Stored data
┄┄┄┄┄┄

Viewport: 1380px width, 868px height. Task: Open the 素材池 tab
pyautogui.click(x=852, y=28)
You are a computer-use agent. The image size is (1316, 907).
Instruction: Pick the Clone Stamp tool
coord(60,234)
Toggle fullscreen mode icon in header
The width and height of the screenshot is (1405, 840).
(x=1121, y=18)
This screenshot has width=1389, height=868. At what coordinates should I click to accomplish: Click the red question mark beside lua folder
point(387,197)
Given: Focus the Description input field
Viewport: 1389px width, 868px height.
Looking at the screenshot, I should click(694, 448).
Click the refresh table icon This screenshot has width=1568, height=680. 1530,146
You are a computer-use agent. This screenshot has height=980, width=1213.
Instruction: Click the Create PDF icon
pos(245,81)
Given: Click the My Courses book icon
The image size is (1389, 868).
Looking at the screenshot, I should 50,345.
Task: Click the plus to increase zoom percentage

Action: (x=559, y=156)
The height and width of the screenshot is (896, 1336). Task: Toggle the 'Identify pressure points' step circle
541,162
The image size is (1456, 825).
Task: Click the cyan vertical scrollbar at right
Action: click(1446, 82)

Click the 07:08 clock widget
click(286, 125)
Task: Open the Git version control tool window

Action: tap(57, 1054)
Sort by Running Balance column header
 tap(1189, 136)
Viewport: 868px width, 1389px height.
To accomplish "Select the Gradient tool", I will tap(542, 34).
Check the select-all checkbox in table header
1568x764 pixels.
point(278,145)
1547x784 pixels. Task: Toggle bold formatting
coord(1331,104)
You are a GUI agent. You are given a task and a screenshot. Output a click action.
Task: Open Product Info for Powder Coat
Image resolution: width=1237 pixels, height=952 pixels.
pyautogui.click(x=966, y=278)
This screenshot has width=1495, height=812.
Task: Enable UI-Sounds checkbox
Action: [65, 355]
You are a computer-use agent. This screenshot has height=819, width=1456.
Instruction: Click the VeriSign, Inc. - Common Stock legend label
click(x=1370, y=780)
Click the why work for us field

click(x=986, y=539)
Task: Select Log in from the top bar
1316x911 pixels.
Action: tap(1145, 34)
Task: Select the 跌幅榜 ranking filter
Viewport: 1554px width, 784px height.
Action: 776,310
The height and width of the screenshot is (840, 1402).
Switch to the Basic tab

┄┄┄┄┄┄

### Exercise instructions
Output each entry precisely as given.

### Answer
Viewport: 1380px width, 868px height. Task: Open the 素材池 tab
pyautogui.click(x=852, y=28)
You are a computer-use agent. The image size is (1316, 907).
Instruction: Pick the Clone Stamp tool
coord(60,234)
Toggle fullscreen mode icon in header
The width and height of the screenshot is (1405, 840).
(x=1121, y=18)
This screenshot has width=1389, height=868. At what coordinates should I click to accomplish: Click the red question mark beside lua folder
point(387,197)
Given: Focus the Description input field
Viewport: 1389px width, 868px height.
Looking at the screenshot, I should click(694, 448).
Click the refresh table icon This screenshot has width=1568, height=680. 1530,146
You are a computer-use agent. This screenshot has height=980, width=1213.
Instruction: Click the Create PDF icon
pos(245,81)
Given: Click the My Courses book icon
The image size is (1389, 868).
Looking at the screenshot, I should 50,345.
Task: Click the plus to increase zoom percentage

Action: (x=559, y=156)
The height and width of the screenshot is (896, 1336). Task: Toggle the 'Identify pressure points' step circle
541,162
The image size is (1456, 825).
Task: Click the cyan vertical scrollbar at right
Action: click(1446, 82)

Click the 07:08 clock widget
click(286, 125)
Task: Open the Git version control tool window

Action: tap(57, 1054)
Sort by Running Balance column header
 tap(1189, 136)
Viewport: 868px width, 1389px height.
To accomplish "Select the Gradient tool", I will tap(542, 34).
Check the select-all checkbox in table header
1568x764 pixels.
point(278,145)
1547x784 pixels. Task: Toggle bold formatting
coord(1331,104)
You are a GUI agent. You are given a task and a screenshot. Output a click action.
Task: Open Product Info for Powder Coat
Image resolution: width=1237 pixels, height=952 pixels.
pyautogui.click(x=966, y=278)
This screenshot has width=1495, height=812.
Task: Enable UI-Sounds checkbox
Action: [65, 355]
You are a computer-use agent. This screenshot has height=819, width=1456.
Instruction: Click the VeriSign, Inc. - Common Stock legend label
click(x=1370, y=780)
Click the why work for us field

click(x=986, y=539)
Task: Select Log in from the top bar
1316x911 pixels.
Action: tap(1145, 34)
Task: Select the 跌幅榜 ranking filter
Viewport: 1554px width, 784px height.
Action: 776,310
The height and width of the screenshot is (840, 1402).
Switch to the Basic tab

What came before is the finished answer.